What needs to be done: Copy out every line of the listing below word for word, omitting the pictures.

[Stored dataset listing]
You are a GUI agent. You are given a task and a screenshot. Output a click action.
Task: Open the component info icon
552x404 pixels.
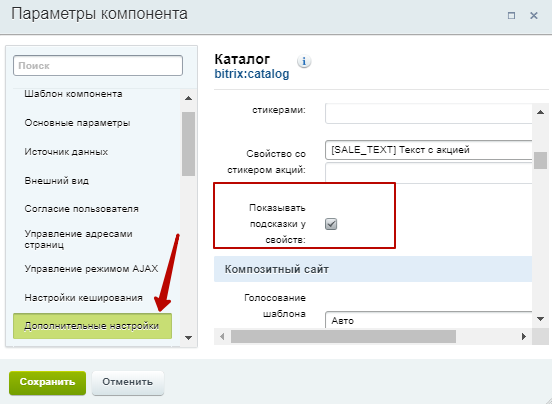click(304, 62)
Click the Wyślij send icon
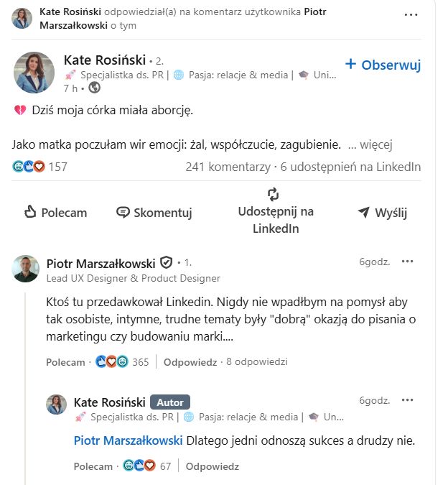This screenshot has height=485, width=448. click(363, 212)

Result for this task:
You are a GUI agent. You are given a task and a screenshot. Output a click action.
Task: Open the component info icon
552x404 pixels.
click(304, 62)
Click the Wyślij send icon
This screenshot has height=485, width=448. click(363, 212)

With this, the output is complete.